A plan to rename a park in Cornwall, Britain "Hitler's Walk" has been scrapped, after the Jewish community raised opposition to the epithet.
The name has nothing to do with Nazi leader Adolf Hitler, according to the Daily Mail – rather, the park has been known as "Hitler's" for "decades" after an "over-zealous park warden" for the Mevagissey Parish. The official name is "Cliff's Park."
The signs had been taken down in 2005 following complaints that it was offensive. However, plans to erect new signs were presented in January – just before the 70th anniversary of the liberation of the Auschwitz-Birkenau concentration camp.
Cornwall's Jewish community had called on vacationers and locals to boycott the park if the planned signage had gone through.
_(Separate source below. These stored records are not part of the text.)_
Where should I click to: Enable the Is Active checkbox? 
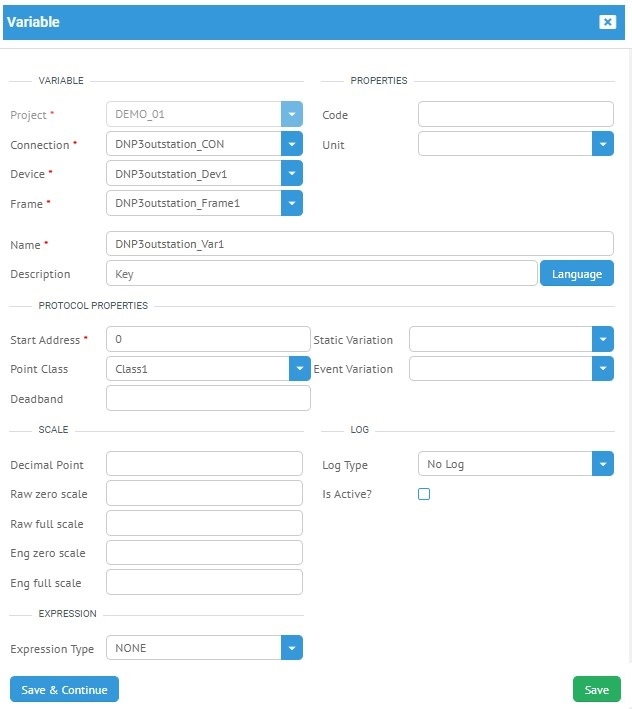(424, 494)
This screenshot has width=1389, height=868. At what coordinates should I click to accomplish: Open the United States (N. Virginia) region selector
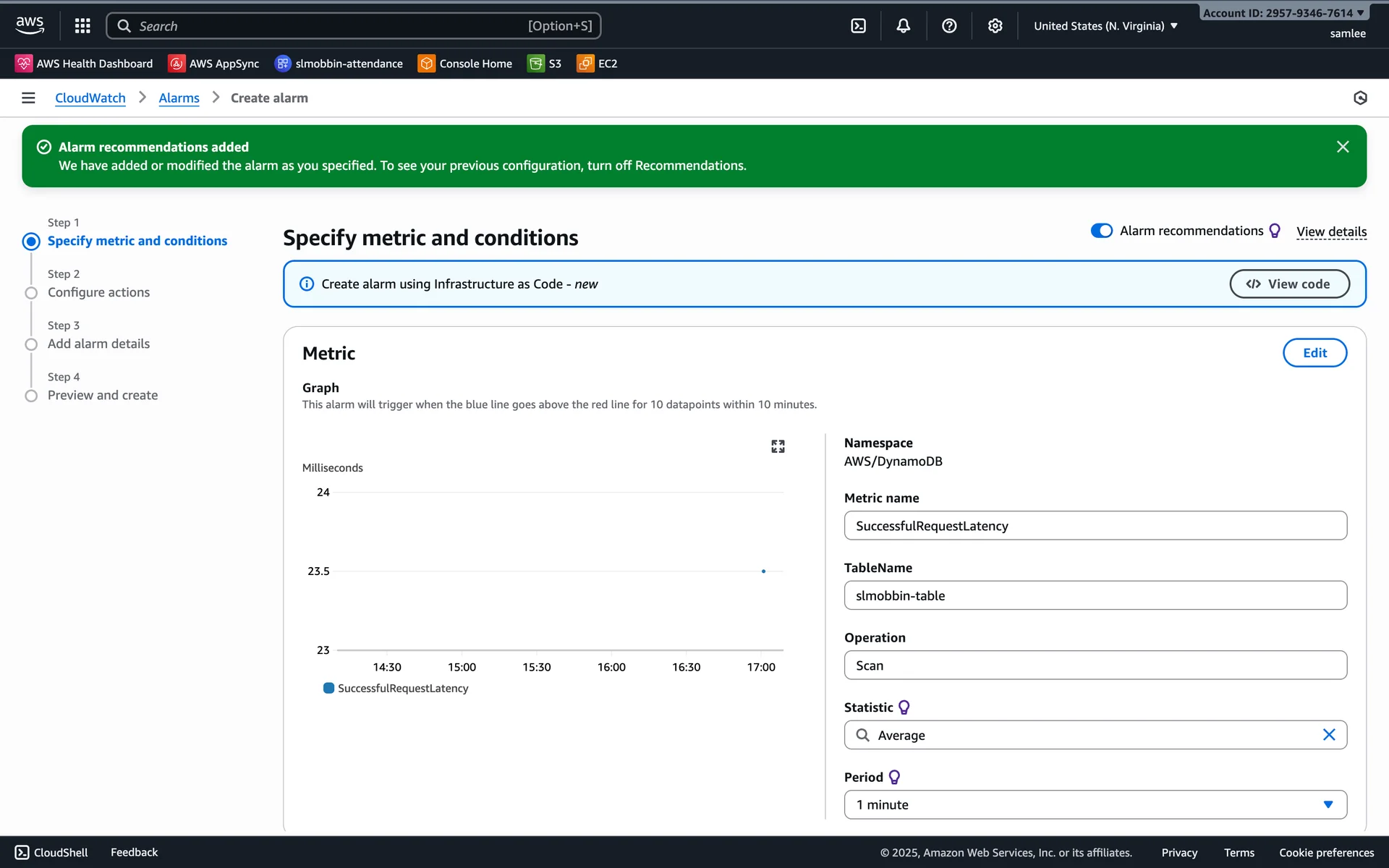point(1105,26)
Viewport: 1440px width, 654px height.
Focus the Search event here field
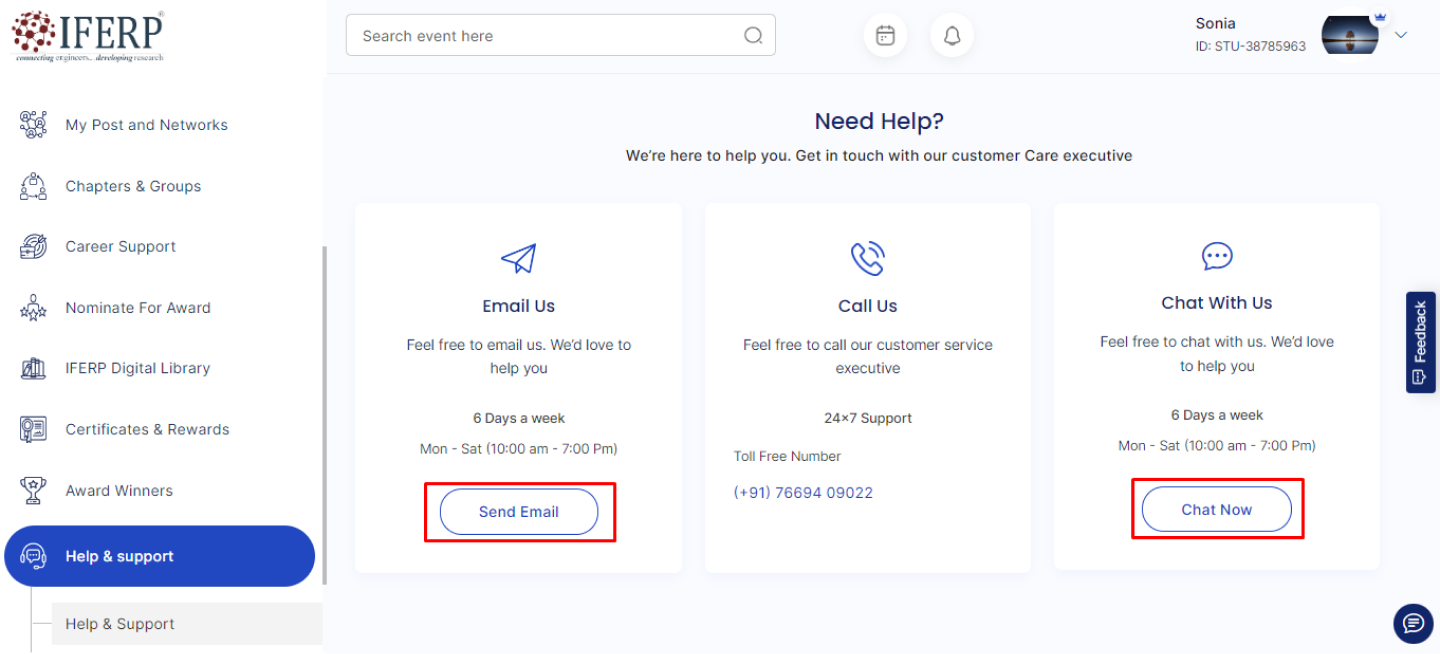(545, 36)
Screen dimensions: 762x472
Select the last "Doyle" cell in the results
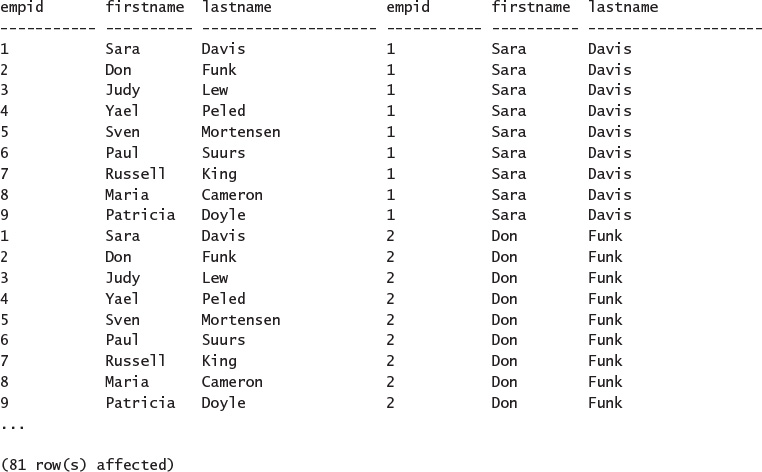tap(223, 403)
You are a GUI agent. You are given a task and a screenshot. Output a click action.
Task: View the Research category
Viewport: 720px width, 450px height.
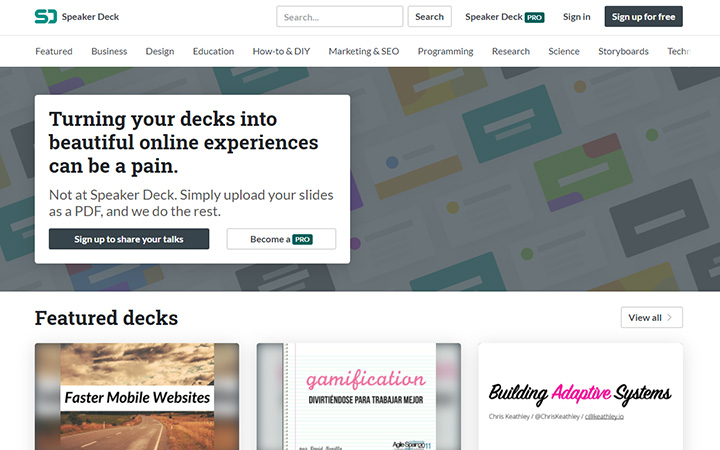coord(510,51)
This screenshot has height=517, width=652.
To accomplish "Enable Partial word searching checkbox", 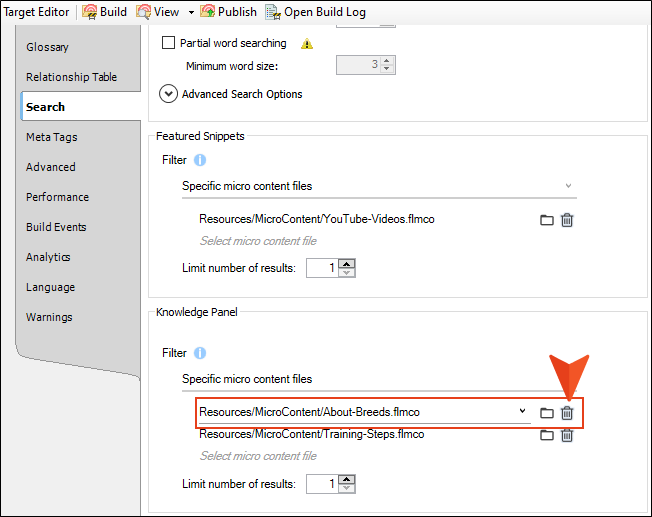I will (x=168, y=44).
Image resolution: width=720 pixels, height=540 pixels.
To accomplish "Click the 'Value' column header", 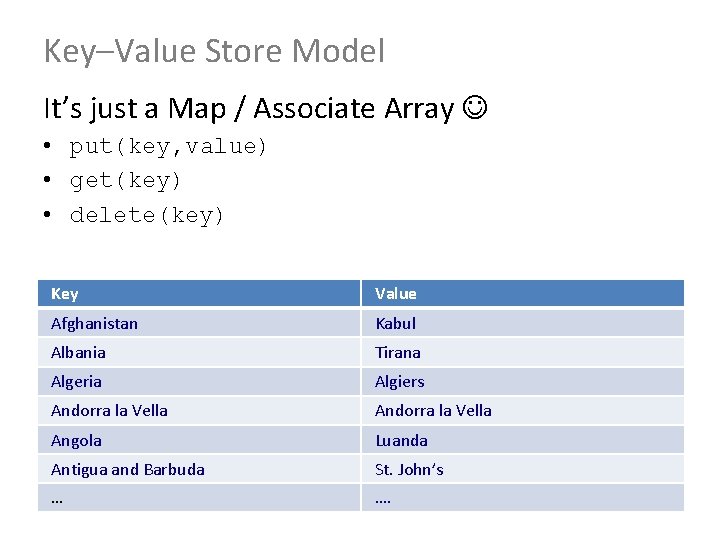I will coord(396,293).
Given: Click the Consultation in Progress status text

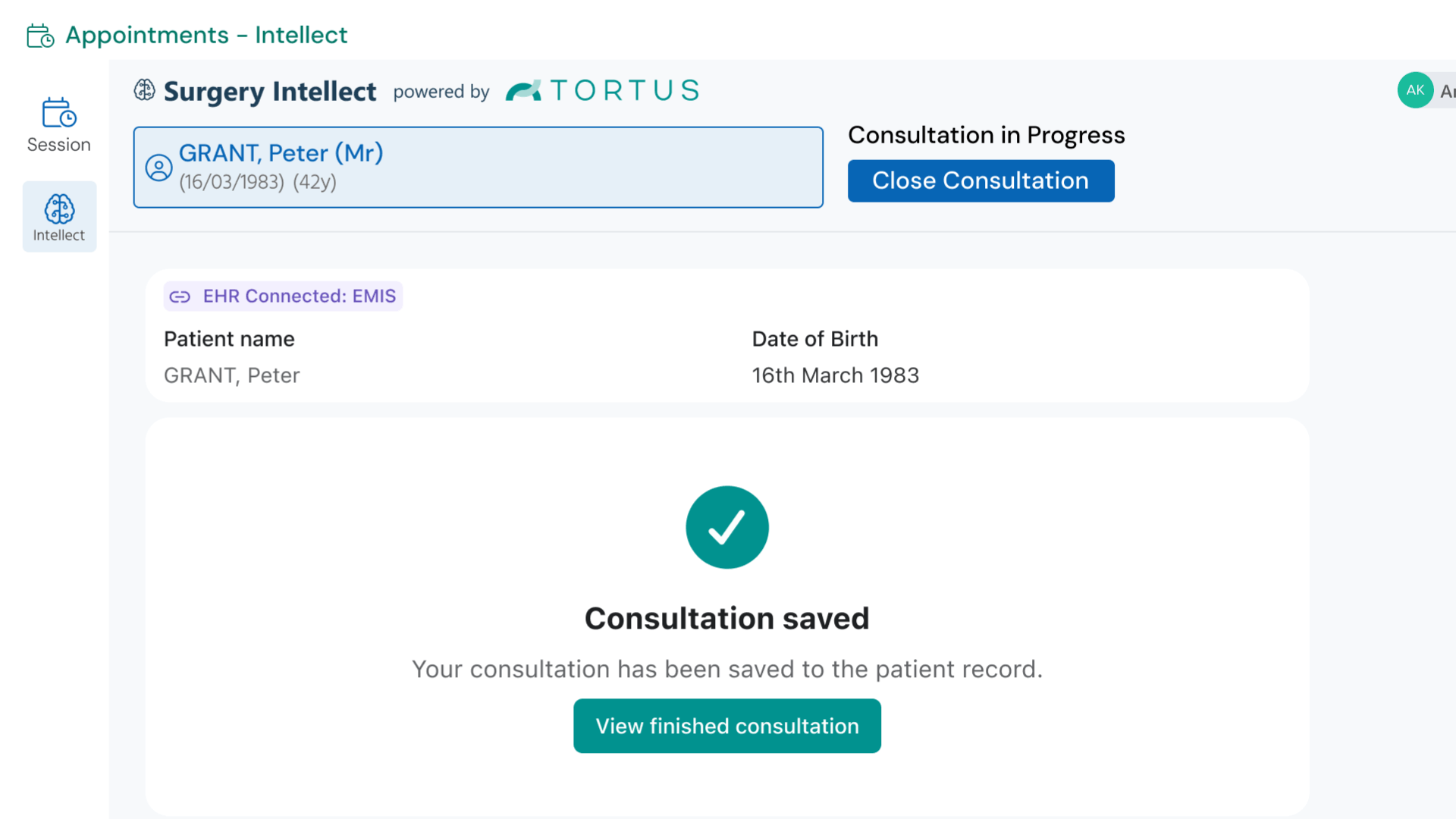Looking at the screenshot, I should pos(986,135).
The story also surfaced amid heightened anti-Semitism in Britain and a media frenzy over British Jews noting how unsafe they feel in their home country.
A poll last month found that almost half of British Jewish people fear they have no long-term future in Britain or Europe, and a quarter of those surveyed said they had considered leaving Britain in the past two years.
Local politicians welcomed news of the ban.
"This plan has caused huge offense to many people as well as attracting national and international condemnation and coming on the 70th anniversary of the liberation of the concentration camps it couldn't have been more insensitive," Liberal Democrat MP for St Austell and Newquay, Stephen Gilbert, stated Sunday.
"I'm pleased that the parish council have abandoned the plan and I am sure that sentiment will be shared by everyone whose family, like mine, fought against the Nazis and all those who rightly remain horrified at the mass extermination of Jewish people, disabled people, gay people and others that Hitler is responsible for."
"Respect, humanity and decency has prevailed at the Parish Council and the plan has gone where it belongs, in the bin," he added.